Lion Knight History 1

The LEGO Lion Knights & Crusaders:

An Unofficial Fan History by Robert Martin

I’m creating a history of the LEGO Lion Knights Castle faction that ran 1984-1992.


In human terms we are going back to 1984, but in Legoland time we are travelling back to the 12th century, with the factions being largely based on the history of the North-West European nations.


The Lion Knights were just one of the major groups of knights that occupied Legoland in the Castle era. We know very little about them, other than what we can piece together from pictures from lots of different sources and interpretations made by a generation of fans that grew up with them.

In this mini-series, I am going to interpret – like any historian – the evidence that we have to create a narrative of what may have been taking place during this period.

Legoland Castle was a time when the skies were golden, and when power was measured by the size of your castle fortress.  This is a time when soldiers control everything – life is important only when you can wield a spear, axe or ride a horse.  In this period, there are hills, rivers and forests to explore – these can be a chance for adventures, or battles to be fought.  Training as a soldier is important, and so is the chance to rest and relax with good food & drink at the end of a day’s adventures.

This is a history of the Lion Knights – who are often called Crusaders in later discussions and articles.  I am a LEGO fan based in the UK, where the main fortress was called Castle Lion, and thereafter we referred to the soldiers as Lion Knights.  The LEGO Group themselves did not give any names to the factions until approximately 1990, and then in 1992 referred to this faction in the UK catalogue as Lion Knights specifically.  Online categorisation (e.g. on from 1990 gives them the title Crusaders, which is what a lot of fans refer to them as.  This is very much based on the Lion crest on their shields, which is linked to King Richard I of England, often called the Lionheart, who led troops in the crusades of Europe to fight in the Holy Land.  But I have never found any official material that refer to them as Crusaders, and for the first 8 years or so of the Castle period, it seems that everyone was happy to call the soldiers whatever they needed to be to create your storyline.  I have therefore called them Lion Knights (or Lions) throughout this story.

The Lion Knights were clearly the leading power in the land to start off with, with a huge castle and large numbers of troops.  They represented the royal authority – but who that might have been is never identified throughout this faction’s history, so I have made my own guesses based on the events that take place.

This unofficial history will take us through periods of peace, of war, of difficult decisions, and in the end the bitter taste of defeat as the faction disappeared in the early 1990’s…

Please note: these entries are designed to create an Unofficial fan’s History of the Lion Knights – none of the narrative is endorsed by The LEGO Group; all images are taken from source material created by LEGO, but they are not being used in a profit-making capacity; any images used are only for the purpose of illustrating our story.
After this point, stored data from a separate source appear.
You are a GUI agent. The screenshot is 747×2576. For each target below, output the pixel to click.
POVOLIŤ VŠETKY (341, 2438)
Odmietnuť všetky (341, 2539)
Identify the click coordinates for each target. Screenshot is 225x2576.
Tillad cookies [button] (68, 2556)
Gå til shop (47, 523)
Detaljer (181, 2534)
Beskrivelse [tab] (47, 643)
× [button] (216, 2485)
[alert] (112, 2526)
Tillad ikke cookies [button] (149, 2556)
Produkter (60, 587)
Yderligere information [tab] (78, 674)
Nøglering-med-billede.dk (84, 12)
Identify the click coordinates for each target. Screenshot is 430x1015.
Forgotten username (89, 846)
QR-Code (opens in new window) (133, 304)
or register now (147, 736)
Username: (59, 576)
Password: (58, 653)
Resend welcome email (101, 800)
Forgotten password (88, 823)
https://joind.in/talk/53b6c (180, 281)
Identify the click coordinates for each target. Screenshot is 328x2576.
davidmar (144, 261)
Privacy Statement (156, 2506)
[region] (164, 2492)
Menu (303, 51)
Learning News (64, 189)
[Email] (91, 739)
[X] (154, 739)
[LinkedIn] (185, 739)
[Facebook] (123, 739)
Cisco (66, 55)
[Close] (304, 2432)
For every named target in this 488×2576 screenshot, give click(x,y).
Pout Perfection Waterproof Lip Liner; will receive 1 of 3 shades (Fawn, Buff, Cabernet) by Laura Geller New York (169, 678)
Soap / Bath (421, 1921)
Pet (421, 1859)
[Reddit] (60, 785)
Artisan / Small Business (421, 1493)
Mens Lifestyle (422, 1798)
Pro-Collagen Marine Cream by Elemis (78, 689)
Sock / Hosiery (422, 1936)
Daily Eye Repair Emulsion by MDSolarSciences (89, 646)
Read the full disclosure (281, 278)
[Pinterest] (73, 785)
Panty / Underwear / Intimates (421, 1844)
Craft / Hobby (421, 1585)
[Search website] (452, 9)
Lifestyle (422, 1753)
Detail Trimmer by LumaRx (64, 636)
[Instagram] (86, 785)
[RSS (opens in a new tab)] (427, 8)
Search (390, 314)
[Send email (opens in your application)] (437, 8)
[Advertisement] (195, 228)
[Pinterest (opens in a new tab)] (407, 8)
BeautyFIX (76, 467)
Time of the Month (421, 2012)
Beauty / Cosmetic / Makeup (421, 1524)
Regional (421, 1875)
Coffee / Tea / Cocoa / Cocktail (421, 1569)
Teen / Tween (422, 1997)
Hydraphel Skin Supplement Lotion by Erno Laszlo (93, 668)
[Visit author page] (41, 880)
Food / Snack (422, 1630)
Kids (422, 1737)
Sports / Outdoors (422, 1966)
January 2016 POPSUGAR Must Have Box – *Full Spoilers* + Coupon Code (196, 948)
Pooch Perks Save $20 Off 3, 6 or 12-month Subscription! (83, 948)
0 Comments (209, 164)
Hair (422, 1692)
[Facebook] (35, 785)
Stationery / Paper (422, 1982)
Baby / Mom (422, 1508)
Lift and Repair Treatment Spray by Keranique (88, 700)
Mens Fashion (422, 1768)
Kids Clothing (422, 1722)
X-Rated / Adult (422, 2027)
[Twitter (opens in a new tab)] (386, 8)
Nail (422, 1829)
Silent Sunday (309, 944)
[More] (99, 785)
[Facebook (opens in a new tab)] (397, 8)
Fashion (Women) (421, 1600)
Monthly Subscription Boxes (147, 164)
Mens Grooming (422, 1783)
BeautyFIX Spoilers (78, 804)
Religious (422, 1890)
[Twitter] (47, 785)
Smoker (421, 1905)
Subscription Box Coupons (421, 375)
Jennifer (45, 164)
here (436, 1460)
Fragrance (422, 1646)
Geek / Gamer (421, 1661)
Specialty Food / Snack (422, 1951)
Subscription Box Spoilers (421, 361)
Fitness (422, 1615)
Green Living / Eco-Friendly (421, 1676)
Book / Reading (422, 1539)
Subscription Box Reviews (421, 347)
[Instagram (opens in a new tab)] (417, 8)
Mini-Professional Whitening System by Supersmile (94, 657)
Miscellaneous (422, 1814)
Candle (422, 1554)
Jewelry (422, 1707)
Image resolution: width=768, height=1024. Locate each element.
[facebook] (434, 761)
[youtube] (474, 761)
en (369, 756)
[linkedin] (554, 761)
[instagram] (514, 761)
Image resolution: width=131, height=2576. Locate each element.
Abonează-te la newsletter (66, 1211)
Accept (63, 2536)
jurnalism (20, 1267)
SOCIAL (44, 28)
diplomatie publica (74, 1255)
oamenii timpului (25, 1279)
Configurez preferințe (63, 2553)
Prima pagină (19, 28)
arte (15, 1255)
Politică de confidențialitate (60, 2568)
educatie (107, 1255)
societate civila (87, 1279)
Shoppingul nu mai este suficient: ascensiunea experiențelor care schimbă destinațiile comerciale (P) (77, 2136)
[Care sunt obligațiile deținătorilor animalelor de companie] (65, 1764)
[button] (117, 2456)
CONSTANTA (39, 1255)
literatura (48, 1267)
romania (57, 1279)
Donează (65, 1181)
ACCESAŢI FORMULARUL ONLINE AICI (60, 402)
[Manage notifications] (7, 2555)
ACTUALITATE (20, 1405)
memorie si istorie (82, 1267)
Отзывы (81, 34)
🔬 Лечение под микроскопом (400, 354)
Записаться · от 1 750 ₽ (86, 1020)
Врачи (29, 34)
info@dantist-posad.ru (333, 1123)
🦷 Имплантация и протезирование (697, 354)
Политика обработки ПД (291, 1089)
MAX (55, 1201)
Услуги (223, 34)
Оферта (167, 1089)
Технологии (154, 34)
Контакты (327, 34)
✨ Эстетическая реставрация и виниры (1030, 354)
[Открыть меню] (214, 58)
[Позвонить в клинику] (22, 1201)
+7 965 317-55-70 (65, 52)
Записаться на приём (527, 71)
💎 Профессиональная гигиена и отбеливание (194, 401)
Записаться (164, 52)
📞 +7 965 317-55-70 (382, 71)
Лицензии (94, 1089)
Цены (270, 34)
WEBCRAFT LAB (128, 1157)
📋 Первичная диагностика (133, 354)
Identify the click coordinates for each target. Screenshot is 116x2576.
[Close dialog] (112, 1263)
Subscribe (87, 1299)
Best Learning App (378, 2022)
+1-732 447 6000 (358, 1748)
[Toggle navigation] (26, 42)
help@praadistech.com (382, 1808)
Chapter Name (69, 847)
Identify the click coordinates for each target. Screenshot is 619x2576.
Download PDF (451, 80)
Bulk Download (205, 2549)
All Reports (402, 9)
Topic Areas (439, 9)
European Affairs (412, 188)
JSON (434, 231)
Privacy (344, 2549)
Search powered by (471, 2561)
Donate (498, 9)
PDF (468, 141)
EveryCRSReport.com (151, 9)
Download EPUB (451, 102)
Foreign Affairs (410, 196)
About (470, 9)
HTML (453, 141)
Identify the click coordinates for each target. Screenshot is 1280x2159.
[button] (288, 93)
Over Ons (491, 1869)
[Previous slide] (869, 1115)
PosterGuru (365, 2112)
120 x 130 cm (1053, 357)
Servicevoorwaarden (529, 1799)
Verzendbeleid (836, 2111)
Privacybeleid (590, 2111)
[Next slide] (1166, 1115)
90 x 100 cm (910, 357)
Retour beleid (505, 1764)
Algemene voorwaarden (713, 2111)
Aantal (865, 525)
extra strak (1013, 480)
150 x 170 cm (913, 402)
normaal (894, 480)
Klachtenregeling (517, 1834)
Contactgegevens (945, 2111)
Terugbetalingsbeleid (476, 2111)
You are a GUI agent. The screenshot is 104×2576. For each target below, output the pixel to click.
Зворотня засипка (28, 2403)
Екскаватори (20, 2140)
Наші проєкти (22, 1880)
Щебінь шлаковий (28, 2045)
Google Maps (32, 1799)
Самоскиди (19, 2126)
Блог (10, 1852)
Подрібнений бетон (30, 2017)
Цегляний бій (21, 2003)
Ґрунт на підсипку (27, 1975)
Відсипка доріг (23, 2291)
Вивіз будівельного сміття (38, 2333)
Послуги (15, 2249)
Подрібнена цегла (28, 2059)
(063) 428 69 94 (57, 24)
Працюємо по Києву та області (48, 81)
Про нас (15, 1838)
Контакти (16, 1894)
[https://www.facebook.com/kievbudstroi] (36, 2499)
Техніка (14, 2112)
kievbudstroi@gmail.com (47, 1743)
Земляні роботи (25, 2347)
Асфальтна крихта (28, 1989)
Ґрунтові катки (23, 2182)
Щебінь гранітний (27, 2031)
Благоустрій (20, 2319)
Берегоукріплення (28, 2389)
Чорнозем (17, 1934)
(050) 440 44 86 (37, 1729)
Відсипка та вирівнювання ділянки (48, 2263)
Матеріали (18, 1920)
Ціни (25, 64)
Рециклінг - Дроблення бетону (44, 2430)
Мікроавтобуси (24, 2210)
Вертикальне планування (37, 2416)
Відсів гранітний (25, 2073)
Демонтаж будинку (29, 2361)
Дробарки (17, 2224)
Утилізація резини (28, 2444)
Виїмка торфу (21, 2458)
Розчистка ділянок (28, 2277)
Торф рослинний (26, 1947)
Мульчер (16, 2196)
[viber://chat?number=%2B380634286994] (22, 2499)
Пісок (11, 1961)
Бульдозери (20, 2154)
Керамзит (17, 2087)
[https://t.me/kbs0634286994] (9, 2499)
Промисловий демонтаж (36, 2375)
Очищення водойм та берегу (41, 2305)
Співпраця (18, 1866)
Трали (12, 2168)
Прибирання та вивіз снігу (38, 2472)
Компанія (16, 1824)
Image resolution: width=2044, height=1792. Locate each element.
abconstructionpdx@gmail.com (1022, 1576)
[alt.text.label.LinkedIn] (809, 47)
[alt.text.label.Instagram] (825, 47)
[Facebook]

Set images and catalogue pages are sourced from websites, primarily using the excellent online resources at LEGO Ideas book images are scanned from my own sources and added where they add useful additional detail to the narrative. We start our adventure properly – by going back to the golden years of Classic Castle back in 1984…

Chapter 1: 1984

Let’s begin by examining the sets and characters that make up this period:

6010: Supply Wagon/ Knights Squire
6021: Jousting Knights/ Sir Richard & Black Knight
6022: Horse Cart/ Men At Arms
6040: Blacksmith Shop/ Blacksmith’s Forge
6061: Siege Tower
6080: King’s Castle/ Castle Lion

As the official sets were launched, a large number were assigned to the Lion Knights.  By far the most dominant was 6080 Castle Lion, described in other countries as King’s Castle, so it is marked out as a royal base, and the knights and soldiers set to protect it are given special uniforms and hold unique status out of all the Lion Knights and Crusader troops.  We don’t know who held the throne in this period – there is no reference in any official material to a king or queen.  UK LEGO Club source material refers to Sir Richard being in charge, which would suggest a baron holding power in place of the monarch, perhaps while the king was away on another mission.  His duties included making sure that other powerful nobles were kept under control – and in this early period the main threat came from the Black Knight, signified by the Black Falcon faction.  At this point in time, there was peace in the kingdom – each side maintained large retinues of troops, but there was no open hostility from either side.  Sir Richard was content to joust with the Black Knight in a bid to keep his troops fresh, but for the main part, his core aim was to build up his strength.  The blacksmith was employed to create new weapons and parts, fortified outposts were built to make sure that military intelligence was kept up to date, supported by armed weapon convoys, and a siege tower was built but only ever used in practice drills by his troops.  There was even a travelling peasant (sometimes called a squire) who bought and sold weapons between the factions and who seemed to have free access across the land.